Ttrapped aboard a “floating petri dish” without power, air conditioning, or fresh water…

Via NY Daily News

Soon after, she said some passengers panicked.
‘People were hoarding food — boxes and boxes of cereal, grabbing cake with both hands,’ she said.
Toilets stopped working and the 3,143 passengers and 1,086 crew had to urinate in sinks, she said, and eventually red plastic bags. She saw sewage dripping down walls. Sometimes people slipped on it, she said. Soon, the ship began to smell.
Via KRCU

And people have stopped being polite. 
“It’s like a bunch of savages on there,” said Brent Nutt, whose wife, Bethany, is onboard. ”If you get on the blogs, they’re saying that people are fighting over food and stuff.”
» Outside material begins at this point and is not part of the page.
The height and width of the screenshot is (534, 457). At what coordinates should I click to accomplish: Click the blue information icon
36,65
Some quotes from passengers:

“All I can do is cry.”

“My mother is a diabetic, and they would not even come to the room because she cannot walk the stairs to help her with insulin. She hasn’t had insulin in three days.”
“Just imagine the filth… People were doing crazy things and going to the bathroom in sinks and showers.”

“Cesspool.”

“It was horrible. Horrible.”
“It was inhuman.”

“It’s degrading. Demoralizing, and then they want to insult us by giving us $500″
This Carnival cruise was just a closed microcosm of what conditions will look like should it happen on a regional or national scale. Lucky for them help arrived, and passengers have disembarked and many are now headed home.
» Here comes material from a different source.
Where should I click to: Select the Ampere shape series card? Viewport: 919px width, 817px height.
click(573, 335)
But, consider what it would be like should the power go out in your city – for an extended period of time – and there is no ‘going home’.
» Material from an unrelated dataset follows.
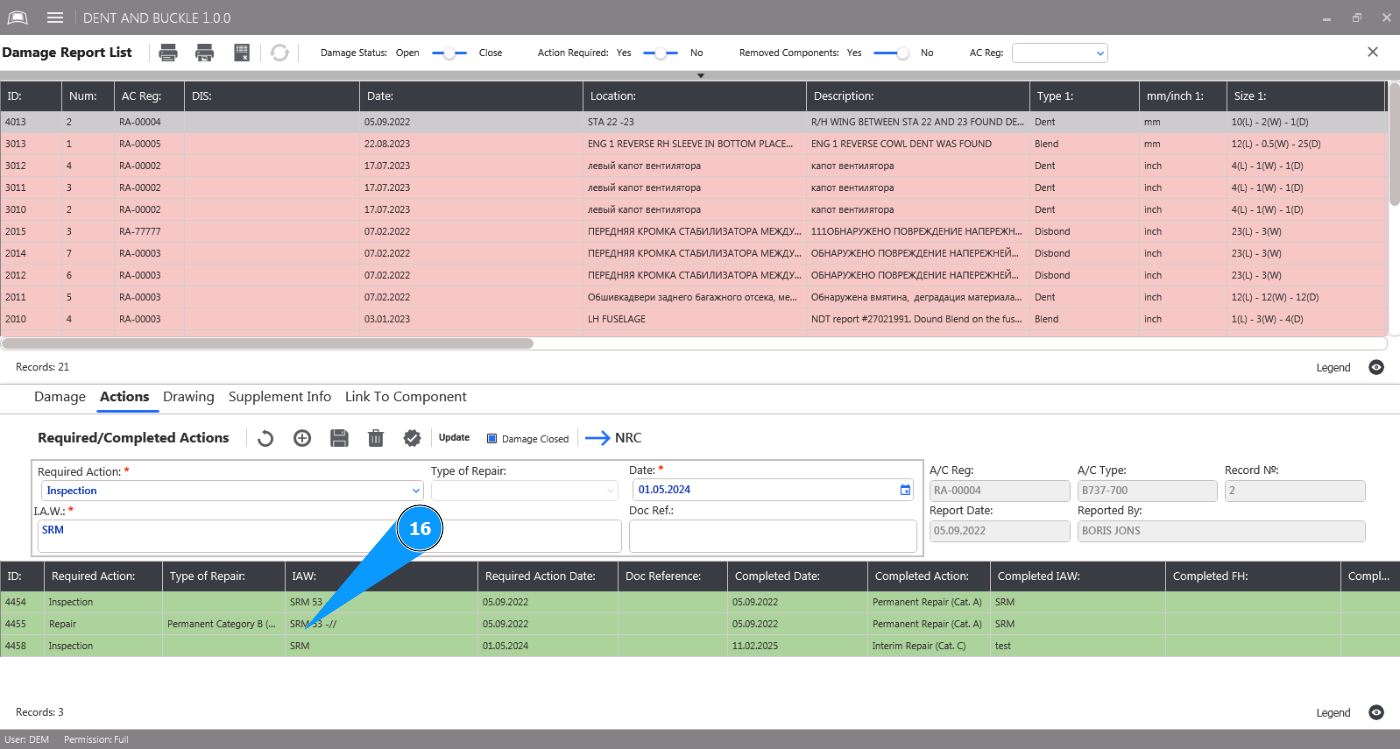1400x749 pixels.
Task: Delete the action using the trash icon
Action: point(376,438)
Though unlikely, it can and has happened. In fact, in recent history we have examples of conditions deteriorating so severely that thousands of people have died as a result.
Hurricane Katrina is one well known incident where tens of thousands of people were left without power, food or even clean water. They were packed into a makeshift FEMA shelter and promised help, which didn’t arrive for nearly a week. Those who didn’t make it to the FEMA Dome were left to fend for themselves in contaminated flood waters and without a law enforcement presence.

After the Haitian earthquake, large groups of people were left with no basic essentials, which resulted in the rapid spread of disease – not just for a few days, but weeks and months. When Hurricane Sandy struck the northeast and took down the power grid and transportation infrastructure, people were rummaging through the trash to find anything of sustenance. Within 72 hours they were begging their government for a bottle of clean water.

It took days before help arrived, and even that wasn’t enough.
Powerful earthquakes, once in a lifetime weather events, nuclear power station meltdowns, Tsunamis, region-wide power outages and rogue attacks – all are unlikely events.

All have happened in the last fifteen years.

Plan on the schumer hitting the fan, because one of these days it just might, and probably will.

The first things to go will be food, clean water, sanitation and human decency.
Do you want to be the one fighting for a piece of stale cake and walking in your own sewage?

As disgusting and horrific an image as that is, this is what awaits the non prepared.